→ **TASK TO CARRY OUT**
Please repeat the passage of The Council review word for word, starting at "As of Episode" and ending at "that deserves it.".

Unfortunately, outside of the slick interface and thrilling twist on adventure mechanics, the experience is a lot less polished. Voice acting ranges from outstanding to horrendous and reaches a nadir at the protagonist: a lifelong Frenchman who speaks with a middle American accent so bland it makes Altair from the original Assassin’s Creed sound impossibly ethnic.
One of the biggest issues is that dialogue itself is almost always stilted and awkward, and frequently borders on unprecedented levels of cringe. For instance, when questioned about his mother by President George Washington, Louis replies, “You know what they say, you can pick your nose, but not your family!” To George Washington. The President. Another line reads, without even a shred of irony: “He’s poorly, and the French revolution gives him such terrible headaches.”
The Council stumbles visually, too. Most environments are impressively well modeled and textured, but the character models are a strange combination of the art styles from Dishonored and Bioshock, but the sense of soft realism differs dramatically from character to character. George Washington’s model looks like an attempt at direct recreation, where Louis looks like Corvo Attano, and Gregory Holm looks uncomfortably like Sander Cohen. There’s also something very much off about all of the mouths and facial animations that makes watching three hours of talking far less pleasant.
Another issue is The Council’s inconsistent approach to themes of feminism. On a number of occasions, Louis will offer up something blunt like “the role women played in the war was a great step forward,” which, though true, would never have actually been said in 1792. Of course, I also doubt that Elizabeth Adams was a paranoid schizophrenic with cult tattoos and an undershave, so maybe I’m being too harsh.
The point being that the game seems to have something to say about female empowerment, but the delivery lacks any craft or subtlety. Additionally, one of only two female characters is perpetually wearing a dress so low-cut that it probably qualifies as partial nudity. It feels like the developers had good intentions but went about bringing them to fruition in the most ham-fisted way possible, and also discovered the effectiveness of the “boobs in the thumbnail trick.”
The best I can say for the story at this point is that it has potential. Given that I’ve only played one episode of a planned five, there is certainly time for things to improve, but as of now I’m not particularly invested. Even though the mechanics driving the conversations keep me consistently engaged, I rarely have personal stakes in the topics about which I’m conversing. Episode One did leave off on a dramatic cliffhanger, though, so at least I’m intrigued to see where things go in Episode Two. There have also been a heap of choices to make up to this point, which speaks both to the promise of extensive replay value and to the potential for increased spectacle the further I progress into the narrative.
As of Episode One, I’m not entirely sure about The Council. As an experiment in modifying the typical recipe for adventure game success, it hits the nail on the head and leaves the rest of the genre in the dust. As a functional story with dialogue that could conceivably be spoken by actual humans, it’s far less impressive. Hopefully, as the story progresses the developers will iron out the kinks and allow their phenomenal design to be in service of a game that deserves it.

→ **INFORMATION GIVEN**
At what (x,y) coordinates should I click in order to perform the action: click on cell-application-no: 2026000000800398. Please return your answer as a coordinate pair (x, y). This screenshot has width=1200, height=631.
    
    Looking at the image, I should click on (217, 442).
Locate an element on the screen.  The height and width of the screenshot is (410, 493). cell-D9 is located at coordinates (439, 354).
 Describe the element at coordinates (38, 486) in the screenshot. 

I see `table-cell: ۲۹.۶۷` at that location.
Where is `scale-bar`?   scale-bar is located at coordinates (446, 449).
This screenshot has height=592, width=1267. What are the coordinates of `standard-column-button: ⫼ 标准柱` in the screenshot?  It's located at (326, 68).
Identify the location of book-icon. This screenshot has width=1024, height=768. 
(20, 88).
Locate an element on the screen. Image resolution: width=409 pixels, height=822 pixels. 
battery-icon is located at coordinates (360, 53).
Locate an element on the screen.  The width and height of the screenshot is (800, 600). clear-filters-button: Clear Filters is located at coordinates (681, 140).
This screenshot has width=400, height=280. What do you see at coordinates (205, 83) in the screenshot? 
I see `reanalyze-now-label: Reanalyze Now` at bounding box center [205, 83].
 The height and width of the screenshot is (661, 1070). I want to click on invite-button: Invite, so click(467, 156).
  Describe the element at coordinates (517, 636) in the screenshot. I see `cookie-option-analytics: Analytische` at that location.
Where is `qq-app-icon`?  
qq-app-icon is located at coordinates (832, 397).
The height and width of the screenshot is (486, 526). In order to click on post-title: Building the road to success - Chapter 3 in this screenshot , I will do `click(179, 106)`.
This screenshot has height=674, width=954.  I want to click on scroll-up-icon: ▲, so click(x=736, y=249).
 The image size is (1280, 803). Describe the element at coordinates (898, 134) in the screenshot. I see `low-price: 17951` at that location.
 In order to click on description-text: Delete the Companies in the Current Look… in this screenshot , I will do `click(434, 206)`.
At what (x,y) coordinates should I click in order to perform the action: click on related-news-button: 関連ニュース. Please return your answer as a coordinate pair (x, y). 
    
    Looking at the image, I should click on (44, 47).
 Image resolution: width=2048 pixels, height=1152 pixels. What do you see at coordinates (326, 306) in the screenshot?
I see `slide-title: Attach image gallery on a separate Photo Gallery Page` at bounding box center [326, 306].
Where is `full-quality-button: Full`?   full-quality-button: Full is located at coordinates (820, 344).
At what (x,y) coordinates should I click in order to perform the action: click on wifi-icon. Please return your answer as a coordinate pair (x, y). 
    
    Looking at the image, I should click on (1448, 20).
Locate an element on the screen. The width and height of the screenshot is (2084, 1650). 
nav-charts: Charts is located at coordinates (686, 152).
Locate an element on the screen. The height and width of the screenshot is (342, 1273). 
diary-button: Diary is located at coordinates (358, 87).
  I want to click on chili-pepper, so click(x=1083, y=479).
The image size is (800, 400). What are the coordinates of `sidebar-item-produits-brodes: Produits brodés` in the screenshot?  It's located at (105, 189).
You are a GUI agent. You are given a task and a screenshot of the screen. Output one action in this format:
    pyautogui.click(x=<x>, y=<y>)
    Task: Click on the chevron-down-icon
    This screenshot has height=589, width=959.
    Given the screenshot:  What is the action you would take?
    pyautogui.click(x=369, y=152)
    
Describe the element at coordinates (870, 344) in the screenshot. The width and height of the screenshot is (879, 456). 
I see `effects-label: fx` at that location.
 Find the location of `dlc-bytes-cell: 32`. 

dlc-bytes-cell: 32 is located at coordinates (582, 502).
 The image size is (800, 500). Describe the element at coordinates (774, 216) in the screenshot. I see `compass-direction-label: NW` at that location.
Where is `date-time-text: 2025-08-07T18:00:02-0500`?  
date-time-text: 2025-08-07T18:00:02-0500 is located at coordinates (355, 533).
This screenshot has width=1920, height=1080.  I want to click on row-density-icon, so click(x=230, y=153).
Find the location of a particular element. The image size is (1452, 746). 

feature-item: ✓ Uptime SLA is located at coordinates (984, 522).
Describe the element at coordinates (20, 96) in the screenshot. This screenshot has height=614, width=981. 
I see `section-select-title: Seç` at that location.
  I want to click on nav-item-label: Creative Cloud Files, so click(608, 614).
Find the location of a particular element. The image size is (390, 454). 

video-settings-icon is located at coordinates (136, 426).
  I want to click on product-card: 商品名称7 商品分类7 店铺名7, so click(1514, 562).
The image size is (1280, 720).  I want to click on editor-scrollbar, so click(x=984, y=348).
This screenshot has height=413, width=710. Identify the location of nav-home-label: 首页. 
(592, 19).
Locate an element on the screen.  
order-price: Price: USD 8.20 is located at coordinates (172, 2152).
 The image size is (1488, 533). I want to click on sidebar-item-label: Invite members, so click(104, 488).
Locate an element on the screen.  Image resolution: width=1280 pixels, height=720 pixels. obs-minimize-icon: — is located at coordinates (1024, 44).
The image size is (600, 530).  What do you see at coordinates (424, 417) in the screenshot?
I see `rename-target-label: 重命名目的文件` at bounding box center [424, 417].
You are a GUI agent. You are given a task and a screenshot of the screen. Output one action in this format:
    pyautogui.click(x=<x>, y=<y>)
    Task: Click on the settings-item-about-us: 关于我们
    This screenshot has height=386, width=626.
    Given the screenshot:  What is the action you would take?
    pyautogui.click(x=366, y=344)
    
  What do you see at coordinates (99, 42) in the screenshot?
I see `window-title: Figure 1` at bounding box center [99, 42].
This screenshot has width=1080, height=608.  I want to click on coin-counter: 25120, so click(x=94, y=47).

→ **YOUR SOLUTION**
As of Episode One, I’m not entirely sure about The Council. As an experiment in modifying the typical recipe for adventure game success, it hits the nail on the head and leaves the rest of the genre in the dust. As a functional story with dialogue that could conceivably be spoken by actual humans, it’s far less impressive. Hopefully, as the story progresses the developers will iron out the kinks and allow their phenomenal design to be in service of a game that deserves it.